The party can’t last forever though and, for all the quick-witted silver-tongued wisecracks, there is genuine pain hovering beneath the surface of these friendships, so it’s just a matter of time, perhaps too long coming in this play, before party girl façades crumble and deeper worries emerge—played out effortlessly by the cast.

Aretha Ayeh as Alex and Nicola Maisie Taylor as J are powerful performers ranging in scale from hyped-up party animals to adults with real gravitas, but it's Marième Diouf as Bim who is mesmerising, Medusa-like—bringing the very best out of the writing as she sways from forceful cajoling friend to a young woman lost, dealing with depression and anxiety.

Here, the drama picks up. Scenes of distress, notably the change in Bim’s behaviour, where she wails out like a caged animal, brings depth and emotion to the piece that might otherwise have felt somewhat lacking.
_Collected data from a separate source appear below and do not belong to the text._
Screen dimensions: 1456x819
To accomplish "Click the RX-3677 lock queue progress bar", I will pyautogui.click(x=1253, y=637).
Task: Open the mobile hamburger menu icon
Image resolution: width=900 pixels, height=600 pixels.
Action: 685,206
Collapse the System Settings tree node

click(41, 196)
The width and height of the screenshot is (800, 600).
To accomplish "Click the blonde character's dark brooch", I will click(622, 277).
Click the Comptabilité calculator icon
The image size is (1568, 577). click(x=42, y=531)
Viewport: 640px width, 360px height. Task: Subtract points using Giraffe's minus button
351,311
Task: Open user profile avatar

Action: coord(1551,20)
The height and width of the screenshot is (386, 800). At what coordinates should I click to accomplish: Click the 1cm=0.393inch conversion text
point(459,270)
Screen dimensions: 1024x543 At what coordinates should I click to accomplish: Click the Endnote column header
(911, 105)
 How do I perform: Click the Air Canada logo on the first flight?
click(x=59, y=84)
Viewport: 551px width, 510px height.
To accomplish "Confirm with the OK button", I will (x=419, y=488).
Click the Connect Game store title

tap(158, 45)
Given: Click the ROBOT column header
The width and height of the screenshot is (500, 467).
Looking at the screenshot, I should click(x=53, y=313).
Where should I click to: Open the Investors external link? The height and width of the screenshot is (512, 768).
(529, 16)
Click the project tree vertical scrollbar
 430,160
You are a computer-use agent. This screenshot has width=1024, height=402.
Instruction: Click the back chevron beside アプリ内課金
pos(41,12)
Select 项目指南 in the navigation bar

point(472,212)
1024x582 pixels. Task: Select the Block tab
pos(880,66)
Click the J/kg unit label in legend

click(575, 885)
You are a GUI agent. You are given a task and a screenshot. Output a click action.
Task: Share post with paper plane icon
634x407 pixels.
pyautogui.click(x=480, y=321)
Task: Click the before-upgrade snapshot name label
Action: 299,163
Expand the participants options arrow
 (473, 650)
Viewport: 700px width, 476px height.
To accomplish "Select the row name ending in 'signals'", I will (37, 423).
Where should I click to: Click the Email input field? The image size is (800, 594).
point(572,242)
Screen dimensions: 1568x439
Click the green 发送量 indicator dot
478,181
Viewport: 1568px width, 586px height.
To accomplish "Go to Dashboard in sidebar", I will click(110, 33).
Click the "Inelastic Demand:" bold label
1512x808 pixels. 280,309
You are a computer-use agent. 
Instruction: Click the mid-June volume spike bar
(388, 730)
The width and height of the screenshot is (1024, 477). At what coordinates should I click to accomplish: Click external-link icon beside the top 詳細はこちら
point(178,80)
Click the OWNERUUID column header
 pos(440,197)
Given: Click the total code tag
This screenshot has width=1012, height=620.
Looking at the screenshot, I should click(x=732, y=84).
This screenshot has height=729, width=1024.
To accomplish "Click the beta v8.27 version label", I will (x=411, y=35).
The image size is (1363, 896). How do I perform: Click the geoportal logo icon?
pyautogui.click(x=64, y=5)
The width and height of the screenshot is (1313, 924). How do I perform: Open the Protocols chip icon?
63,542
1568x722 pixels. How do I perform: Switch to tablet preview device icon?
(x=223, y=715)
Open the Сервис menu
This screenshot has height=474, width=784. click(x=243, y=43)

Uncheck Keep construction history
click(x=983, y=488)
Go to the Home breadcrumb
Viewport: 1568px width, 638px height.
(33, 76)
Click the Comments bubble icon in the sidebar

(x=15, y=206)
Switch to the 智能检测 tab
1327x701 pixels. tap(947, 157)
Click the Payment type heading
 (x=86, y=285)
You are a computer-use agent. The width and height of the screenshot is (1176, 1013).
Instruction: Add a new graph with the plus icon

Issues of mental health and casual rape are thrown into the frontline, but perhaps a little too late to fully absorb such largely important themes into the plot.

For a first play, though, Frederick’s voice is felt strongly through sharply tuned-in dialogue, delivering the hilarious japes with moments that mirror the deeper insecurities and aspirations of the millennial generation. As Fredericks says: “you can put three black women on stage and the play can resonate with a wider group of people if written with enough heart and feeling.”

And this it most certainly does. The play is painfully moving, triggered by that deep caring between the characters lurking behind the bravado. They spur each other on in sexual warfare but they are solid friends and their wellbeing comes first and foremost. You don’t have to be part of the millennial generation to relate to this. Short of wanting to join the gang, I for one tripped out of the theatre into the cold night warmed by the thought of female friendships and how close Fredericks’s characters come to representing sisterhood universally.